Today I met a hypnotherapist.
My mother forced me to accompany her to a gathering of Exchange Students on a farm about an hour south of where we live. She is a coordinator for the ten or so foreign teenagers who come to live in our area every school year. It's nearing the end of their stay, so they like to get together one last time and laugh it up. Their host families come too. Now that I'm officially "a college student," I'm not expected to mingle with the high school aged exchange students. I feel like now I don't have to sit at the kids' table at Thanksgiving.
While I was lounging in the shade on a lawnchair by some of the host parents, a conversation struck up between myself and the fellow next to me. We had already talked briefly in the kitchen. Where do you go to college?
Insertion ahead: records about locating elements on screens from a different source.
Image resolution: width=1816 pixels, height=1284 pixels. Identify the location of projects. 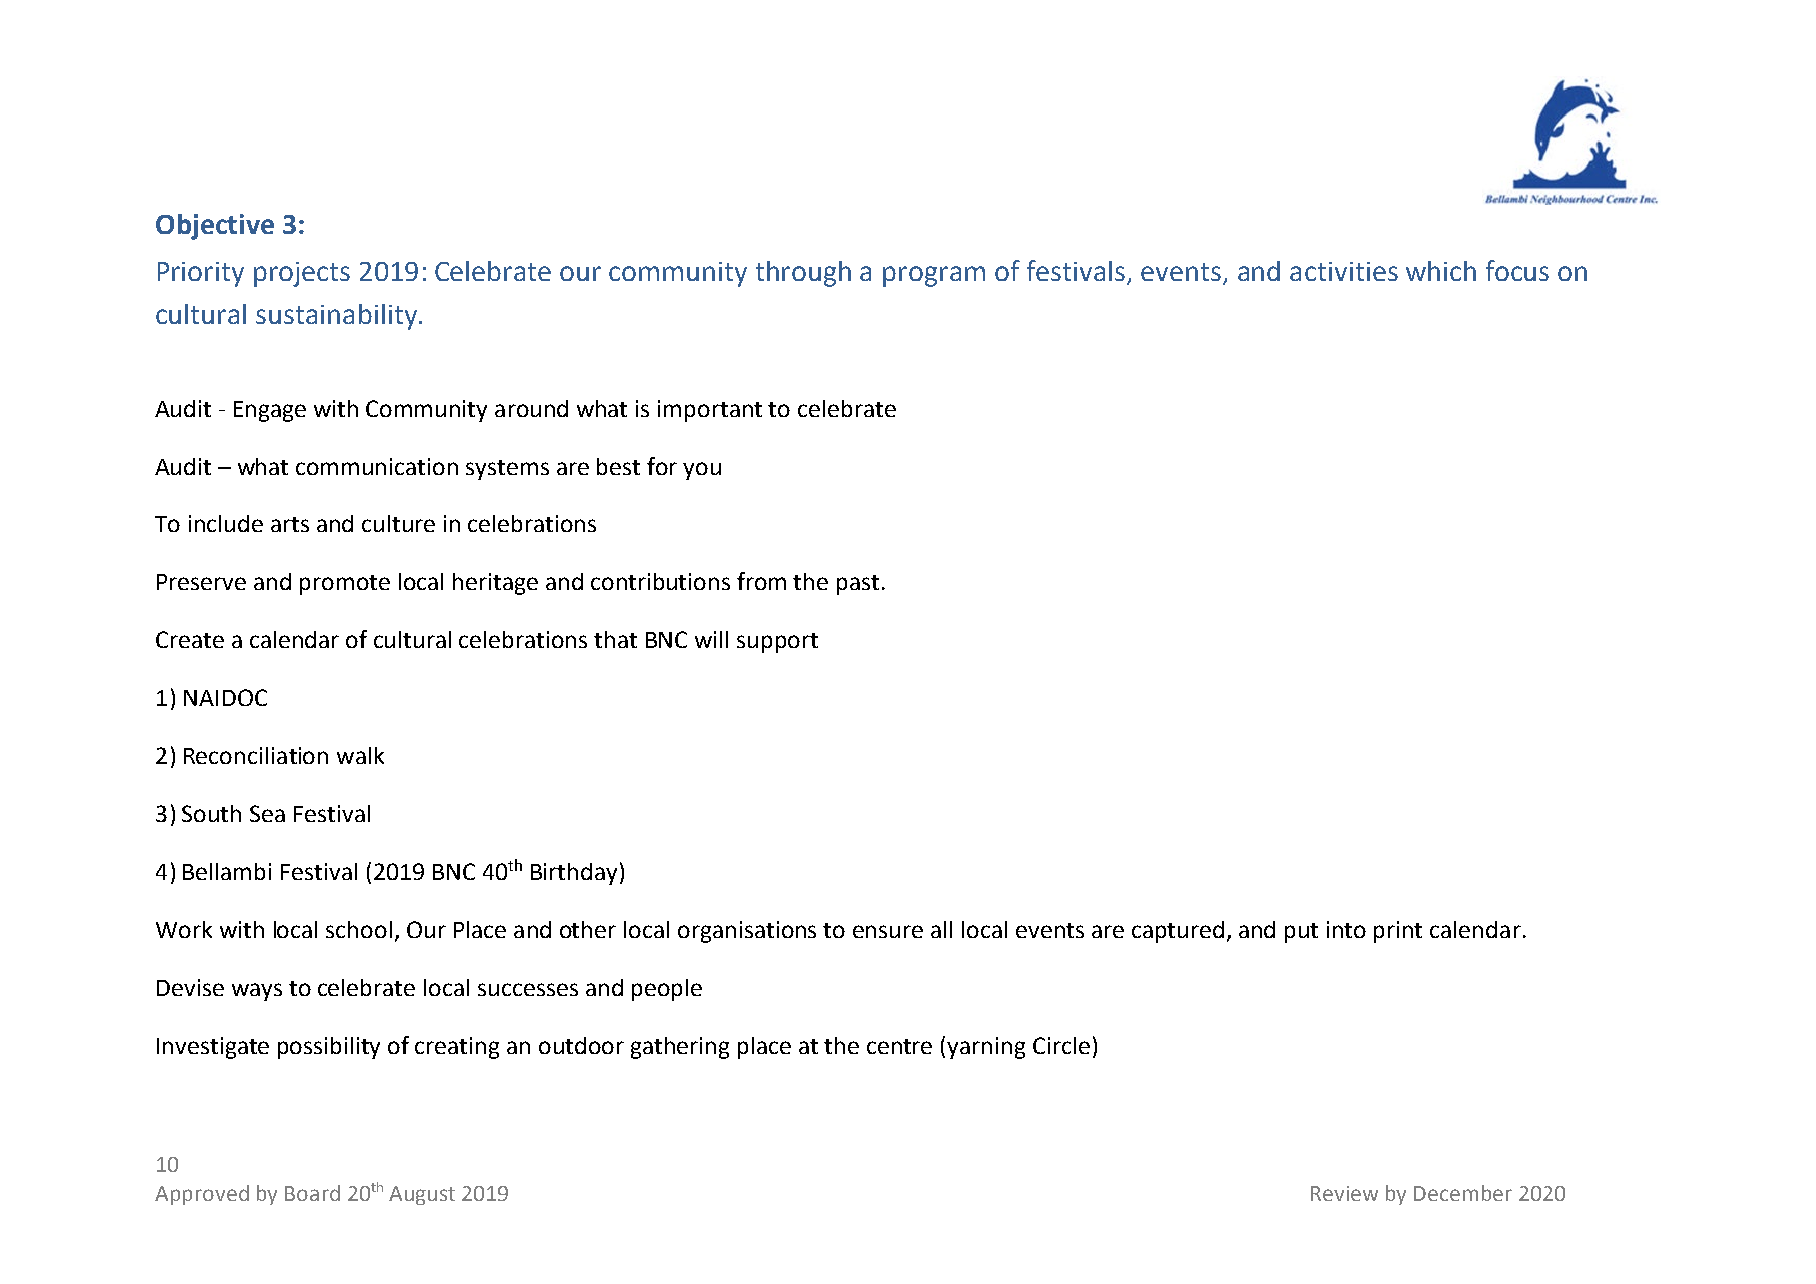
(302, 274).
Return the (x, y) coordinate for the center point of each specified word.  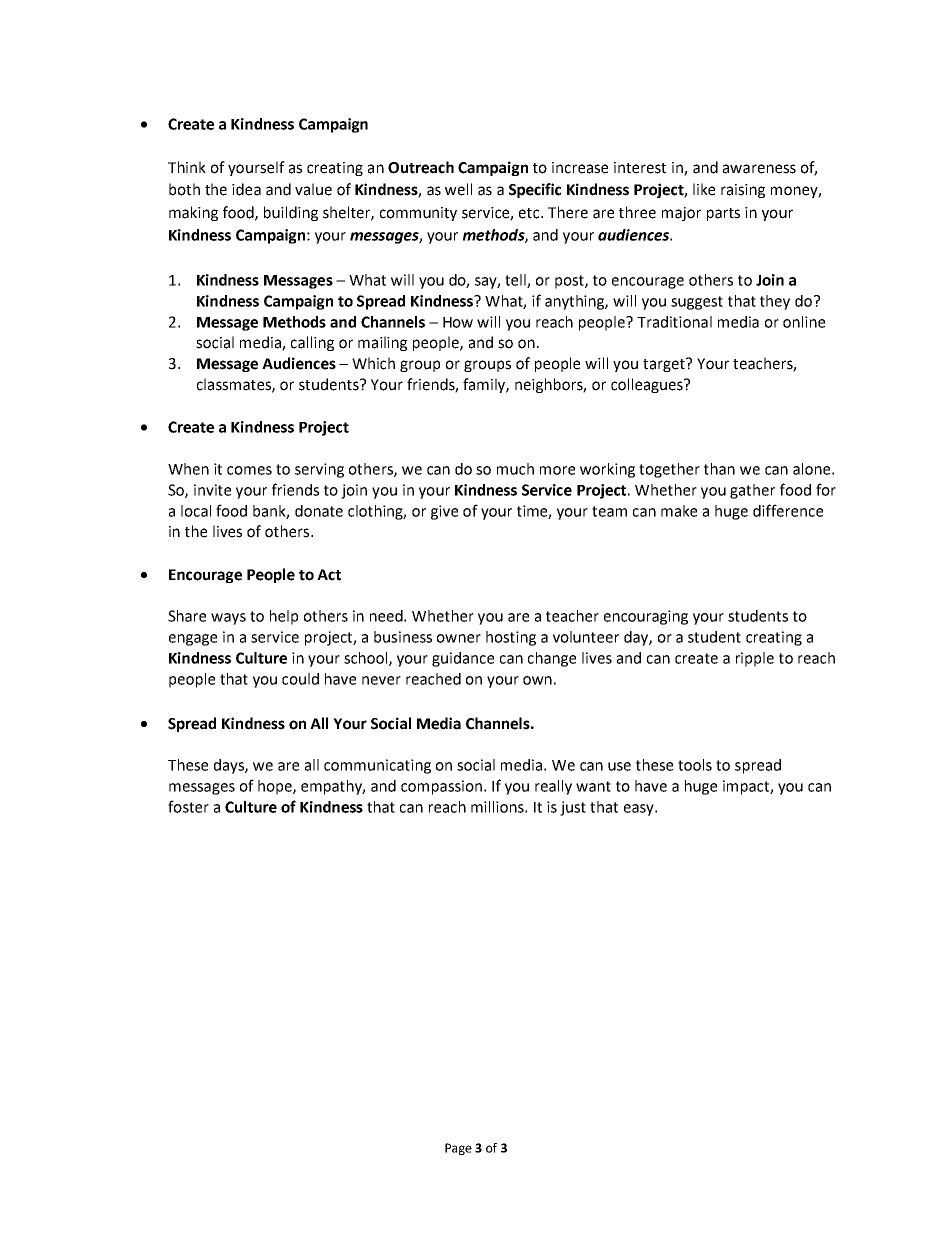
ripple (755, 659)
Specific (535, 190)
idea (246, 189)
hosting (511, 638)
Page (458, 1149)
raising (743, 191)
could (300, 679)
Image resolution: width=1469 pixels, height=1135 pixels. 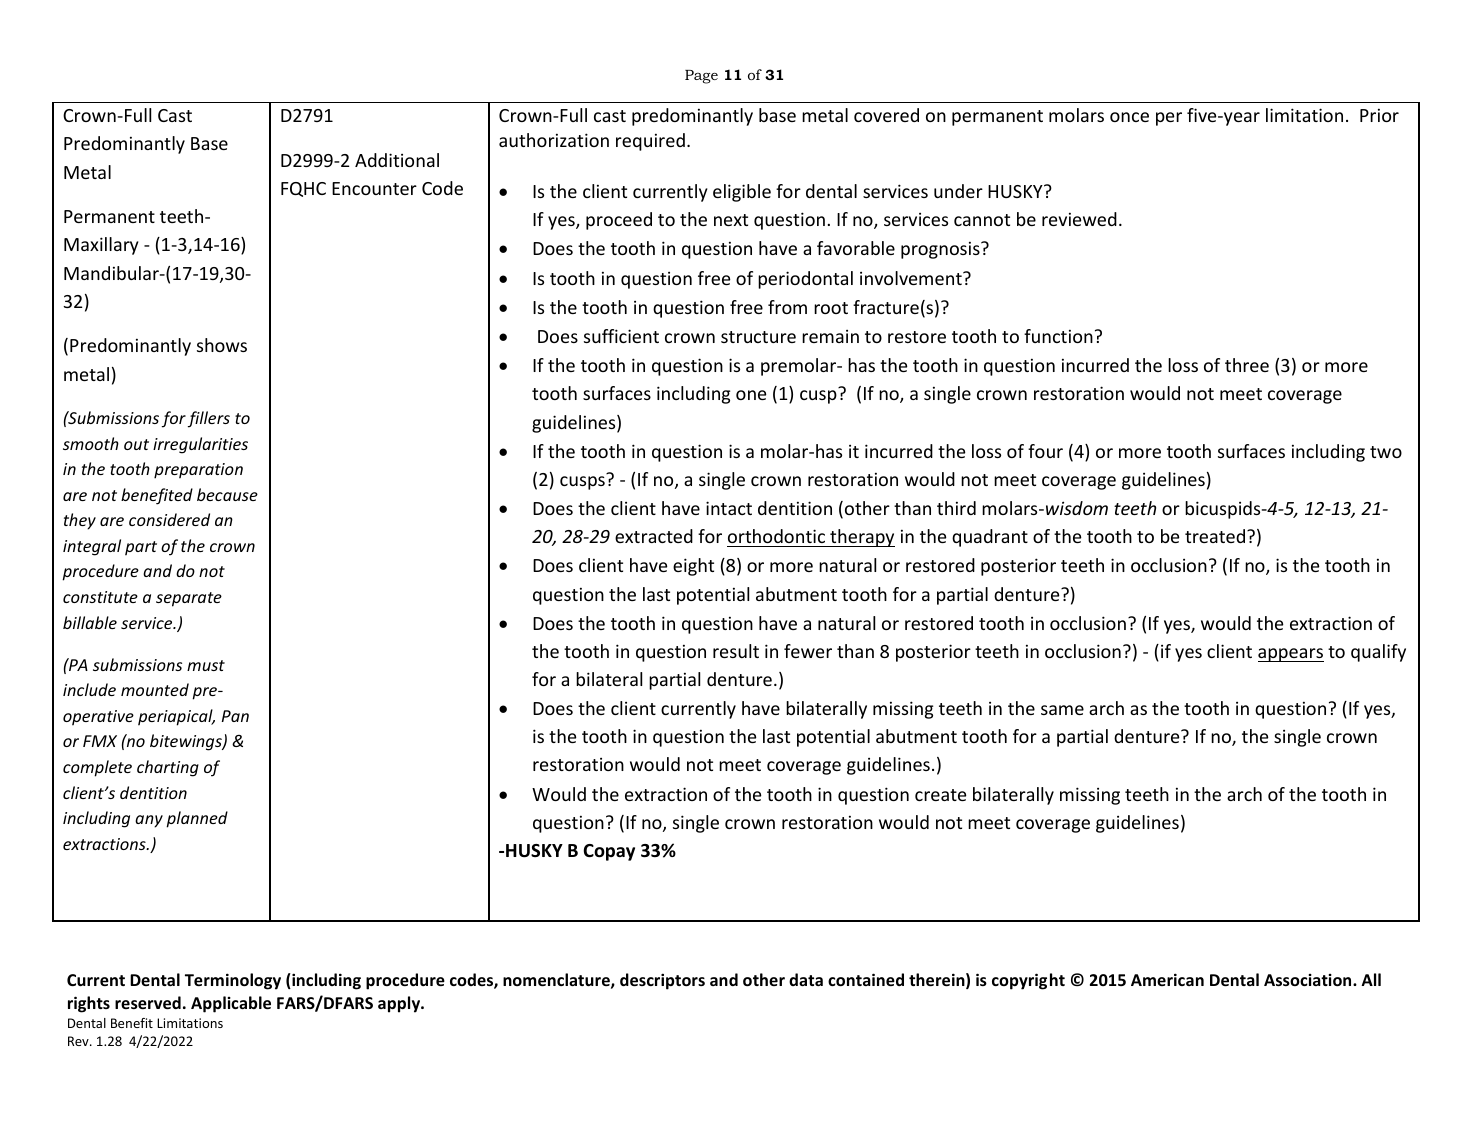 What do you see at coordinates (662, 981) in the screenshot?
I see `descriptors` at bounding box center [662, 981].
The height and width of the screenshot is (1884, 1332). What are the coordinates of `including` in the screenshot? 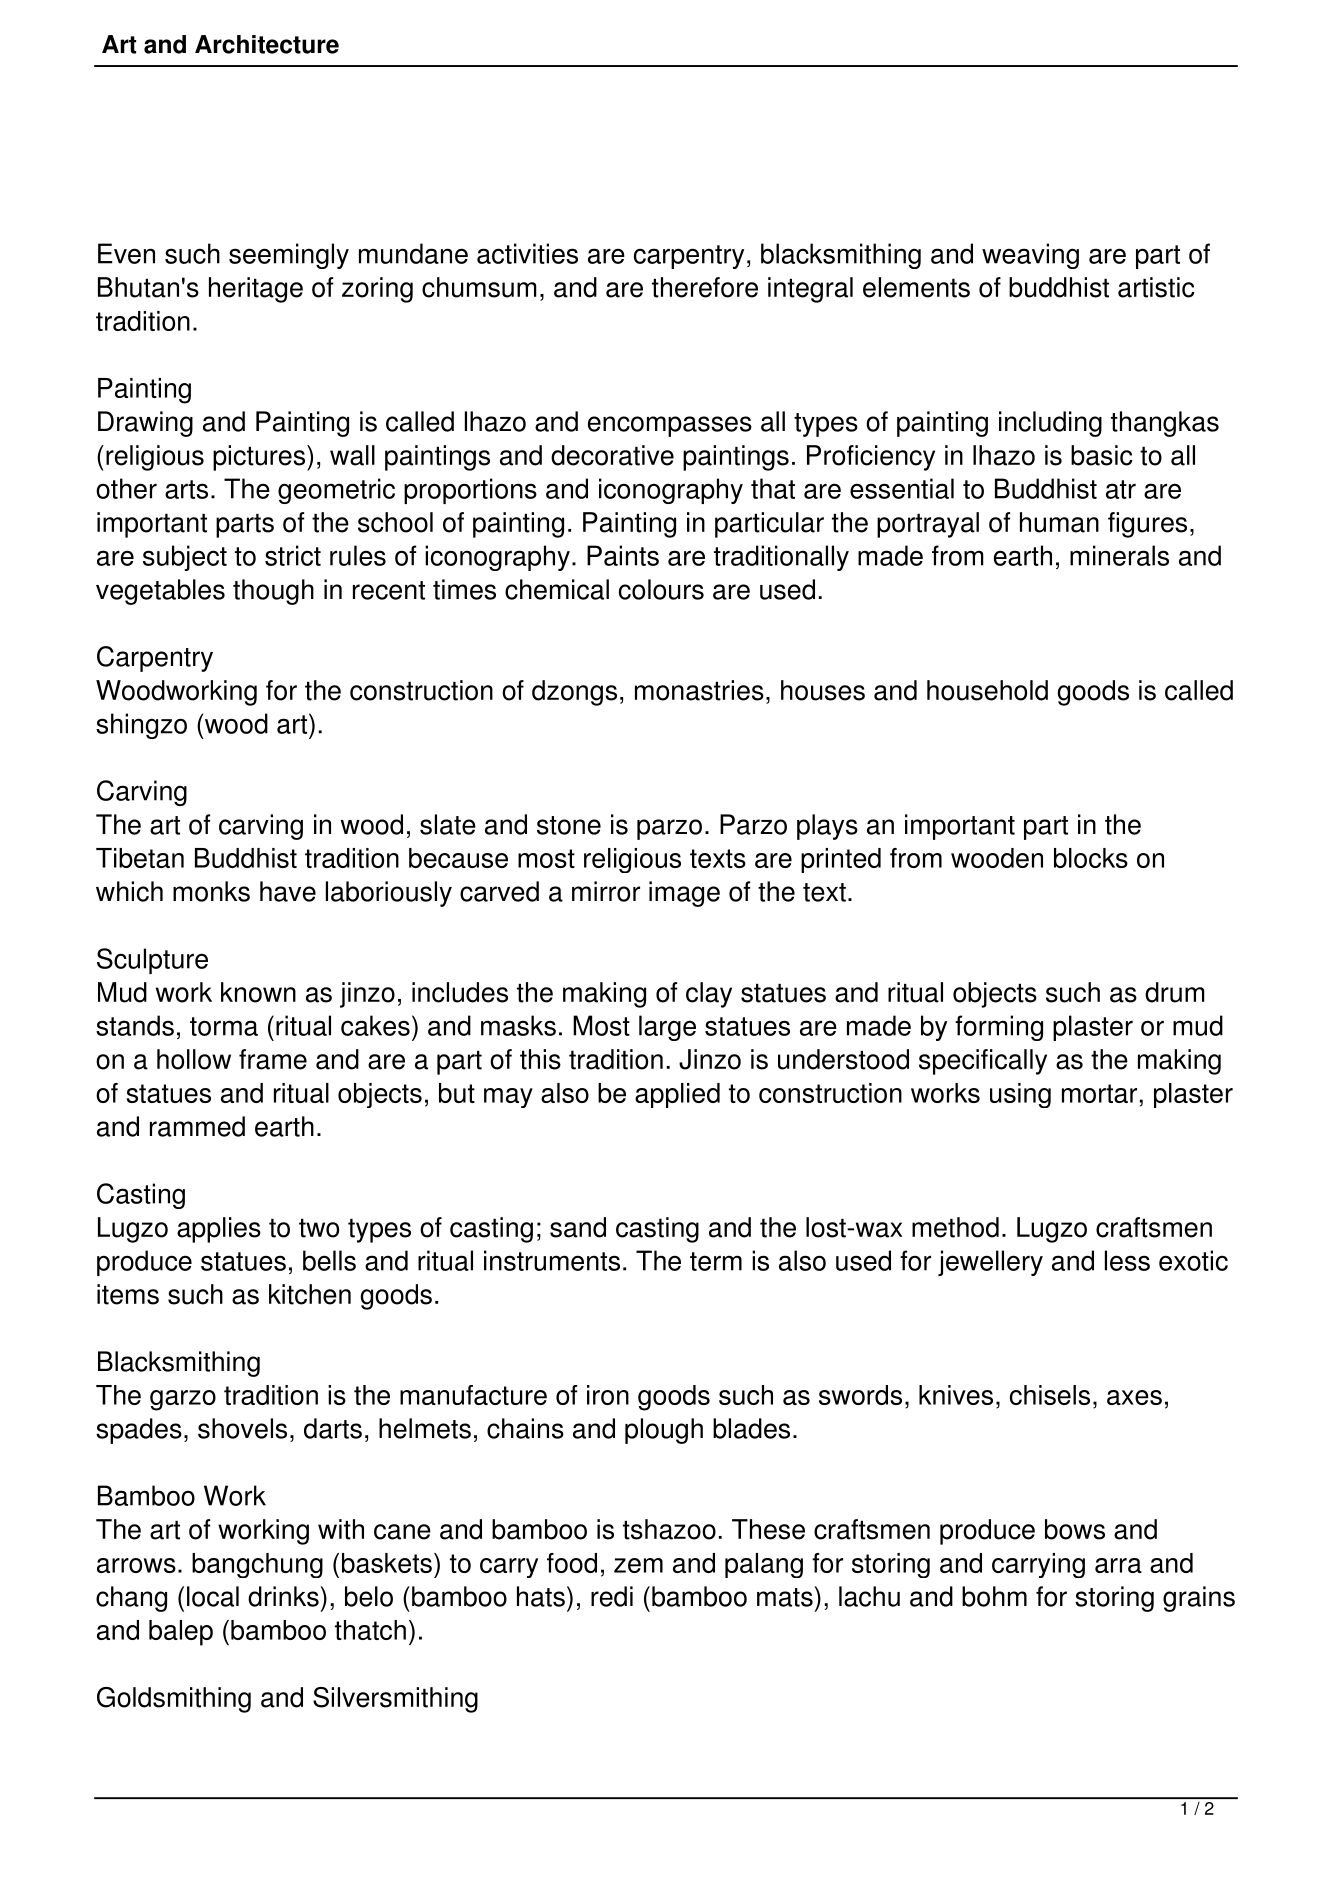 It's located at (1050, 424).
What's your major? Huh, that's odd. Well, what are you studying? etc. etc.
Sitting next to me in another lawnchair, he leans over and says, "So who's your favorite author?"
"Jonathan Safran Foer?" I always ask this in a question. Just like my response to "Where do you go to college?" is always "Sarah Lawrence....?"
As I thought, he hasn't heard of him. I go for a more old school favorite. "I also really like JD Salinger." He nods. Glances at my tattoo.
"So I can assume you're a fiction writer," he says. I look down at my arm.
"Yeah."
"I'm a hypnotherapist." Random.
"Oh," I say. "Does that actually work?" Oops. Maybe I shouldn't have said that. "What do you hypnotize people about?"
"Oh yes," he says. "All kinds of things. Smoking, drugs, fears." He goes on about it. "Did you know that there are as many connections in your brain as there are connections on the internet?"
"No!" I say. Ask some stupid question about using ten percent of your brain versus using ten percent of the internet. He goes on to tell me about past lives.
"How does that even work?" I ask, incredulous.
"Well, you're sitting on a pyramid of dead people right now." I instinctively look down. Look up quickly.
"Oh?"
"Yeah. Your parents, their parents, on and on until whenever." He continues, "You have all their DNA inside you. Enough to stretch to the moon. A double helix, you know?" I nod. I am aware of this fact. "So any aversion to something, any phobia, might come from their DNA. Sometimes you don't know where it comes from. Maybe a past life. Some people are afraid of the dark, of being alone. That might be because that's how they died in a past life. Maybe they're afraid of being strangled, and that's how they died. Umbilical cord wrapped around their neck or something." I cringe.
"Huh. That's really interesting," I lie. What a fucking weirdo. "So what does that have to do with hypnotherapy?"
"Well, my job is to get them to figure out where that fear came from." That makes sense... I guess.
"So it's sort of Freudian?" I know about Freud. Let's talk about Freud.
He ignores me.
We chat for a little while longer, but I can't handle it anymore, turn to the woman on the other side of me. She turns out to be a math teacher at a Christian High School - three of my main aversions. Maybe I died on the cross in a high school after I couldn't solve a math problem or something.